The new must-read paper for field experimenters

The vast majority of randomized experiments in economics rely on a single baseline and single follow-up survey. If multiple follow-ups are conducted, the reason is typically to examine the trajectory of impact effects, so that in effect only one follow-up round is being used to estimate each treatment effect of interest.

While such a design is suitable for study of highly autocorrelated and relatively precisely measured outcomes in the health and education domains, this article makes the case that it is unlikely to be optimal for measuring noisy and relatively less autocorrelated outcomes such as business profits, household incomes and expenditures, and episodic health outcomes.

Taking multiple measurements of such outcomes at relatively short intervals allows one to average out noise, increasing power. When the outcomes have low autocorrelation, it can make sense to do no baseline at all. Moreover, I show how for such outcomes, more power can be achieved with multiple follow-ups than allocating the same total sample size over a single follow-up and baseline.

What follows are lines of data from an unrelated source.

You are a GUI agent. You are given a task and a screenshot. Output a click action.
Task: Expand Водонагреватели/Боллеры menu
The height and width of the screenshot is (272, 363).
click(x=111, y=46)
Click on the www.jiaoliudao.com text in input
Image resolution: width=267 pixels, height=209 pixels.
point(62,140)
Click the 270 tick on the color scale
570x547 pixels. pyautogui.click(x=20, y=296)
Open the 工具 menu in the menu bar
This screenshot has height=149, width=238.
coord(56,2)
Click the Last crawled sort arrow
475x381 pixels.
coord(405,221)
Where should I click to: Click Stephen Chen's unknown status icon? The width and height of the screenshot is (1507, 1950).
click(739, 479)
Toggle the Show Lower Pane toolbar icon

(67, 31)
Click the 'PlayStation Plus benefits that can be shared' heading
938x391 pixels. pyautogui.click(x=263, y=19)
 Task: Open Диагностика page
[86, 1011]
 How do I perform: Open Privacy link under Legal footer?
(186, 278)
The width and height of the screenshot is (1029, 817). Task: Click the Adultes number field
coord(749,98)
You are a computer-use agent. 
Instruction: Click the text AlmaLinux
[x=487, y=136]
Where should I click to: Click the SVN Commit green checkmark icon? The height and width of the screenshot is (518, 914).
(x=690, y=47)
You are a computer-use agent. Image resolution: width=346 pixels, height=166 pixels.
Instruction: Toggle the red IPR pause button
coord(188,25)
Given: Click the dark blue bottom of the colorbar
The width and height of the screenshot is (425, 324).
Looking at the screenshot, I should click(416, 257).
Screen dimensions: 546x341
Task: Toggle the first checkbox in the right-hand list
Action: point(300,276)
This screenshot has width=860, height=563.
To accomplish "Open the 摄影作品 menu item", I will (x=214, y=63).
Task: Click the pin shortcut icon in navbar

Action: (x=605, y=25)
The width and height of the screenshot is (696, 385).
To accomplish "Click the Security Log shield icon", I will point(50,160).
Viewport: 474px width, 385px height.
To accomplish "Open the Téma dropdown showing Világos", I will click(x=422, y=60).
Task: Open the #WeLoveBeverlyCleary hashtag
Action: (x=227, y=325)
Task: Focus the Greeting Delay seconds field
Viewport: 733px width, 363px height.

From a new working paper from David McKenzie.

My two cents: the greatest value of baseline data is that the heterogeneity analysis helps you test theory and generalizability. See David’s paper on returns to capital, with de Mel and Woodruff, for a great example.

The counterpoint: If you’re the World Bank and you’re running a gazillion government program experiments and you’re pretty sure a majority are going to tank, then you can save a lot on baselines that go nowhere.

My counter-counterpoint: Holy crap. You’re running a gazillion experiments and a huge number fail? This sounds like ingredient number one in a recipe for publication bias.

Time to adopt the CONSORT system?

(Sorry World Bank friends. Please don’t take away my research funding. Think of it as only troubling the ones we love…)

2 thoughts on “The new must-read paper for field experimenters

  1. This is indeed a very nice paper. I also worry that some researchers may take the advice on ‘baseline or not’ too far: they are useful for a variety of analysis and not just power (as David mentions in the concluding section). However, they are also expensive and the attraction to skip it may be irresistable to many.

    Perhaps carefully designed light baseline surveys that collect some basic information (especially including variables with high autocorrelation) are an acceptable compromise…

  2. Thanks guys.
    Part of the message is that it is often better to do 2 follow-ups and 1 baseline with a smaller n than to do one follow-up and one baseline.

    In terms of publication bias and experiments failing – as Chris well knows, there are many many ways a nice experiment ends up not getting implemented – a change of Government means the program you plan on evaluating gets scrapped for example. Clearly you can’t evaluate what doesn’t get done (except from a political economy point of view perhaps).
    But it would be nice to have some database of failed experiments to refer to and learn from – so look forward to one day we finally moving beyond talk of this to action.